Выбрать главу

В тихой палате над дюнами Лонг-Айленда Элис расстегнула футляр виолончели. Она играла Шесть сюит для виолончели соло, а мать все так же хранила безмолвие, устремив застывший взгляд на море.

31

Даница Абрамович бродила по ретроспективе и рассматривала фотографии, запечатлевшие жизнь ее дочери, о которой она ничего не знала. Марина бывала всюду, кроме Югославии. Даже во времена Милошевича домой так и не вернулась. Она позволила этому немцу раздавать ей пощечины, раздевалась вместе с ним на пару, таскалась за ним по Европе, выставляя свое голое тело напоказ всему миру. Но это не принесло ей счастья. Любовь — это пустыня. Уж кто-кто, а Даница это знала.

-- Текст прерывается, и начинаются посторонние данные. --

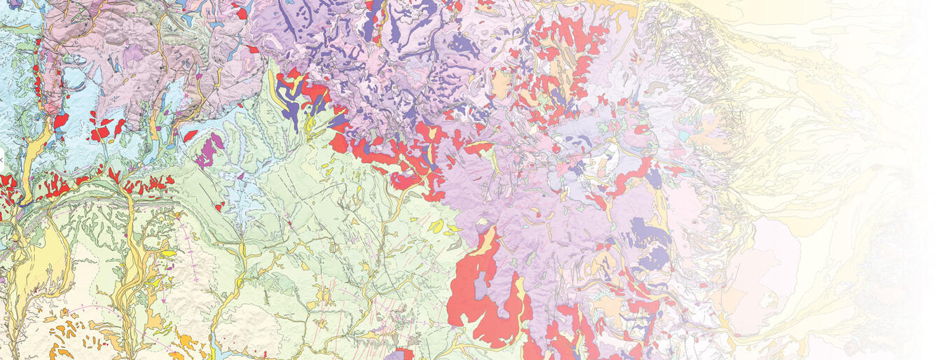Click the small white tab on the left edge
pyautogui.click(x=2, y=160)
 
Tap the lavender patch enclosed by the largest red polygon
pyautogui.click(x=481, y=287)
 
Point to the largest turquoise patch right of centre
pyautogui.click(x=683, y=135)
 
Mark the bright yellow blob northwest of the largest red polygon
pyautogui.click(x=436, y=226)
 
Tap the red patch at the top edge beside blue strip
pyautogui.click(x=242, y=13)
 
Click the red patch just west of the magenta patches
pyautogui.click(x=190, y=134)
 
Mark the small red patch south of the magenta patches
pyautogui.click(x=219, y=206)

— Вы хотите быть сильной женщиной? — спрашивала она проходивших мимо посетительниц, которые ее не замечали. — Тогда вы ни за что не найдете мужчину, который будет относиться к вам как к равной. Надо хитрить, притворяться. Хихикать, готовить еду, восхищаться его огромным членом каждый раз, когда он вынимает его при тебе. Правда в том, что мужчины пусты. А женщины предназначены для того, чтобы наполнять их. Я могу по пальцам пересчитать мужчин, которыми когда-либо искренне восхищалась. Дайте мужчине немного времени, и он обязательно разочарует.

Даница подалась к фотографии дочери, снятой с охапкой дров.

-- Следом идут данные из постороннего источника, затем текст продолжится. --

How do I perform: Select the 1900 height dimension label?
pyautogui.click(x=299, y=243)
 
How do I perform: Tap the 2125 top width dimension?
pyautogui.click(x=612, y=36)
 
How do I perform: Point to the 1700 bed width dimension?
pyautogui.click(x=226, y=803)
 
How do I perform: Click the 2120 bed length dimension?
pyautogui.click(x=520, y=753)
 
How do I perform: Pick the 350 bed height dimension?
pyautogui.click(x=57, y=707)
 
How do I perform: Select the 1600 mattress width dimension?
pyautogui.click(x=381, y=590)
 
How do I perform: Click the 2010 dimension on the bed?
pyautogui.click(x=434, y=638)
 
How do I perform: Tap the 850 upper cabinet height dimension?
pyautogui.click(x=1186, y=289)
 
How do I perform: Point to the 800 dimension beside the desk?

— Я потрясаю кулаком перед тем фильмом, который ты сняла о Сербии, опозорив наше доброе имя. Непристойно ведущие себя мужики и голые бабы, выставляющие напоказ свои письки. Твои насмешки над нашими песнями. Я осуждаю тебя и за то, что ты вырезала у себя на животе нашу священную коммунистическую звезду. И за кошмар с коровьими костями на биеннале в Венеции. Тебе дали «Золотого льва» за это! Неужто мир сошел с ума?

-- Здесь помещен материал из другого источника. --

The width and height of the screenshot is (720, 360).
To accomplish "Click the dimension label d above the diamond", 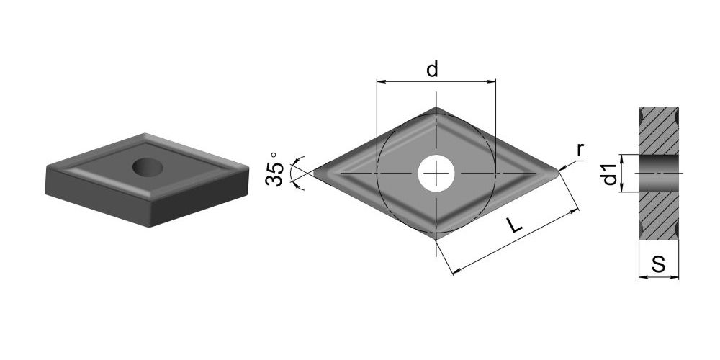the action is (x=432, y=69).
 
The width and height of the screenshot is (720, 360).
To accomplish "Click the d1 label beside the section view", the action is (x=611, y=174).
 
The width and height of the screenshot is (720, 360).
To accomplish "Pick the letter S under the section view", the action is (x=659, y=264).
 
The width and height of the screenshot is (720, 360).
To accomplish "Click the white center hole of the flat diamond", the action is (x=436, y=173).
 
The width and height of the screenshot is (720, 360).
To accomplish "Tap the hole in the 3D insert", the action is (x=148, y=167).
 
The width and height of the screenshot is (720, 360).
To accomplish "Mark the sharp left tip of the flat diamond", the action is (x=314, y=173).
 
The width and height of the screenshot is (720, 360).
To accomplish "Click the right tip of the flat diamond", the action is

Даница вспомнила, как выделила в квартире комнату под Маринину студию, а та измазала ее всю гуталином. «Но я, — подумала она, — заставила ее жить в этом жутком запахе — правда, не столь тошнотворном, как огромная груда гниющих коровьих костей в Венеции».

Люди говорили ей: «Ах, ваша дочь так знаменита. Должно быть, вы очень гордитесь».

«Горжусь», — отвечала Даница. Но не говорила, чем именно гордится, ведь гордилась она вовсе не Мариной. Какая мать будет гордиться такой дочерью? Которая показывает голую грудь, поджигает пятиконечную звезду. Хлещет себя нагую. Что уж говорить про миланское непотребство с пистолетом, пулей и другими орудиями, которыми ее могли увечить. Чудо, что не изнасиловали.

Даница читала Маринины интервью. «На каждый день рождения мать покупала мне только фланелевую пижаму на три размера больше. Мать наказывала меня. Била. Мать пыталась убить меня. Мать никогда меня не целовала. Мать скрывала от меня подлинную дату моего рождения. Мать то, мать се».

Когда Марина на следующий день после похорон матери отправилась разбирать вещи в ее квартире, Даница тоже была там в своем новом невесомом обличье.

Марина нашла чемодан с альбомами.

— Не открывай. Это не для тебя. И ни для кого, — попыталась она растолковать Марине. Но смерть — это бессилие.

В альбомах были собраны газетные вырезки, журнальные статьи, все с датами, систематизированные и подписанные. Начиная с тысяча девятьсот шестьдесят седьмого года. Все до последнего упоминания о художнице Марине Абрамович. К страницам были приклеены даже маленькие кожаные облачка, пожелтевшие, со скрученными краями. Первое произведение искусства, сделанное Мариной. При жизни Даница не желала, чтобы эти альбомы кто-нибудь когда-нибудь нашел. Но она была очень больна и забыла про них.

Марина вынула из чемодана всё до последней вещицы. Пересмотрела военные награды. Перечитала цитаты из речей президента Тито. Письма выживших. И вот она, немолодая уже женщина, почти шестидесяти лет от роду, рыдает на кровати Даницы.

— Видишь, Марина, — проговорила Даница, хотя Марина уже не могла ее слышать. — Мать — это одно только сердце. Ты и твои темные глаза причиняют мне боль каждый день моей жизни. Ты упрекаешь меня. Но дисциплина — единственное, что оберегает нас, когда мир сходит с ума. Я думала, что так ты будешь в безопасности.